* [WHAT YOU HAVE TO DO]:
Every line from the one that contains "The height and width of the screenshot is (593, 786)." to the end of the records must be restated word for word. No other line belongs in the answer.

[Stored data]
____________

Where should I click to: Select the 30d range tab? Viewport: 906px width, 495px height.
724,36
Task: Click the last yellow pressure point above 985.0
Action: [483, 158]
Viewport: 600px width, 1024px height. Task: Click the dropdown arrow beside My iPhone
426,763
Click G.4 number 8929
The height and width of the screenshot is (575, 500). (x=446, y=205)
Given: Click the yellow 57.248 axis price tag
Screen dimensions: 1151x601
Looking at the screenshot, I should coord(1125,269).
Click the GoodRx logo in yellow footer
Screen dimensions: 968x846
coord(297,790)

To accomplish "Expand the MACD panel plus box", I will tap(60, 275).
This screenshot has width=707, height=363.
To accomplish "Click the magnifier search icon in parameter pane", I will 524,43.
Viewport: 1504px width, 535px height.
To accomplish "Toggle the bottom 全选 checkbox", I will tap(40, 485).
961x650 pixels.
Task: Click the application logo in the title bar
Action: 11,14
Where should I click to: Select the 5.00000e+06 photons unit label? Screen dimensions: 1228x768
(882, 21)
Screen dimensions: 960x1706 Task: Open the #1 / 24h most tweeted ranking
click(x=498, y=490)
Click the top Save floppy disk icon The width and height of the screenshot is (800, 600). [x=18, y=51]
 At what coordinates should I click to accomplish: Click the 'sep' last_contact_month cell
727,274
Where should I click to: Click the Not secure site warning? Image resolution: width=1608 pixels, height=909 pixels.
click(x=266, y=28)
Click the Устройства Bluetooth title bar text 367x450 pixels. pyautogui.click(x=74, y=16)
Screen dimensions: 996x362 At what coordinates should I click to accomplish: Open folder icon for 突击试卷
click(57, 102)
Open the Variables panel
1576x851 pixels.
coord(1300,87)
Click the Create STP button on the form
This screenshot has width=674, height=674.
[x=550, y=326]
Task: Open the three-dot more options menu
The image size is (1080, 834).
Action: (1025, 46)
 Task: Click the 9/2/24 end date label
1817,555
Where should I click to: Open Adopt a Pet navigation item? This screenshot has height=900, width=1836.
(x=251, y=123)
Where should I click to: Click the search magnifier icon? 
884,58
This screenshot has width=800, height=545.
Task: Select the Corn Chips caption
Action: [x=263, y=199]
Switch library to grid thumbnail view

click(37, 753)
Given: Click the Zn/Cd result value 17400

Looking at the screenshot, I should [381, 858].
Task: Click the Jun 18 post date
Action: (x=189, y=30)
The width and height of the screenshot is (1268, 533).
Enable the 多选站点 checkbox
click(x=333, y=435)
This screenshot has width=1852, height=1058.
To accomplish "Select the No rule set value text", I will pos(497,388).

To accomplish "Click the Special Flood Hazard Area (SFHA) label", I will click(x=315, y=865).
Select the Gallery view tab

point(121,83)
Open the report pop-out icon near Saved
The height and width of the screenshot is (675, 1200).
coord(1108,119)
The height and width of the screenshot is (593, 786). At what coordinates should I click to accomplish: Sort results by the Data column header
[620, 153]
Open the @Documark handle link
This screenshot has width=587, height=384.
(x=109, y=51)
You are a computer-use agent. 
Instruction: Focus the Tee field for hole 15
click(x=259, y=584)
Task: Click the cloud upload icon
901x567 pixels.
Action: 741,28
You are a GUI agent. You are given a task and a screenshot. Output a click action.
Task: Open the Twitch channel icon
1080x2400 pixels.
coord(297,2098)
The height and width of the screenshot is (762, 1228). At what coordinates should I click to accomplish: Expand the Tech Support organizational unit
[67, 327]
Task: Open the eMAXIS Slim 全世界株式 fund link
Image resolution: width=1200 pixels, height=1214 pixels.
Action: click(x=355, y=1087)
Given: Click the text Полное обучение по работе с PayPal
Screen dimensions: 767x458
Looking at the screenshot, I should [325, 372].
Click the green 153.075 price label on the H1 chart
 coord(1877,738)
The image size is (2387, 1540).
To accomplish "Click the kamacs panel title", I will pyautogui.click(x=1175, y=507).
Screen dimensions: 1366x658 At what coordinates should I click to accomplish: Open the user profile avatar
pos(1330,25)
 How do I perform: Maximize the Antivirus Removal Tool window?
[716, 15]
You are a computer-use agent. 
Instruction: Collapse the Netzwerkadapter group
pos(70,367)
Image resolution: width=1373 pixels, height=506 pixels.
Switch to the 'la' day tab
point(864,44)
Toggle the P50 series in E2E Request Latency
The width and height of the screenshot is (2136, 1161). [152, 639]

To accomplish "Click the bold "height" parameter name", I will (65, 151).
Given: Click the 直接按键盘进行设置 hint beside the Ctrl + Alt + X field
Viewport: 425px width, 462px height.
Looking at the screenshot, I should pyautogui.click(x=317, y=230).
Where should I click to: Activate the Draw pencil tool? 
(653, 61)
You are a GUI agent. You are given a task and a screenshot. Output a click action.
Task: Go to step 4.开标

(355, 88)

____________

* [RESPONSE TO THIS EXERCISE]:
The height and width of the screenshot is (593, 786). At what coordinates should I click to accomplish: Sort results by the Data column header
[620, 153]
Open the @Documark handle link
This screenshot has width=587, height=384.
(x=109, y=51)
You are a computer-use agent. 
Instruction: Focus the Tee field for hole 15
click(x=259, y=584)
Task: Click the cloud upload icon
901x567 pixels.
Action: 741,28
You are a GUI agent. You are given a task and a screenshot. Output a click action.
Task: Open the Twitch channel icon
1080x2400 pixels.
coord(297,2098)
The height and width of the screenshot is (762, 1228). At what coordinates should I click to accomplish: Expand the Tech Support organizational unit
[67, 327]
Task: Open the eMAXIS Slim 全世界株式 fund link
Image resolution: width=1200 pixels, height=1214 pixels.
Action: click(x=355, y=1087)
Given: Click the text Полное обучение по работе с PayPal
Screen dimensions: 767x458
Looking at the screenshot, I should [325, 372].
Click the green 153.075 price label on the H1 chart
 coord(1877,738)
The image size is (2387, 1540).
To accomplish "Click the kamacs panel title", I will pyautogui.click(x=1175, y=507).
Screen dimensions: 1366x658 At what coordinates should I click to accomplish: Open the user profile avatar
pos(1330,25)
 How do I perform: Maximize the Antivirus Removal Tool window?
[716, 15]
You are a computer-use agent. 
Instruction: Collapse the Netzwerkadapter group
pos(70,367)
Image resolution: width=1373 pixels, height=506 pixels.
Switch to the 'la' day tab
point(864,44)
Toggle the P50 series in E2E Request Latency
The width and height of the screenshot is (2136, 1161). [152, 639]

To accomplish "Click the bold "height" parameter name", I will (65, 151).
Given: Click the 直接按键盘进行设置 hint beside the Ctrl + Alt + X field
Viewport: 425px width, 462px height.
Looking at the screenshot, I should pyautogui.click(x=317, y=230).
Where should I click to: Activate the Draw pencil tool? 
(653, 61)
You are a GUI agent. You are given a task and a screenshot. Output a click action.
Task: Go to step 4.开标

(355, 88)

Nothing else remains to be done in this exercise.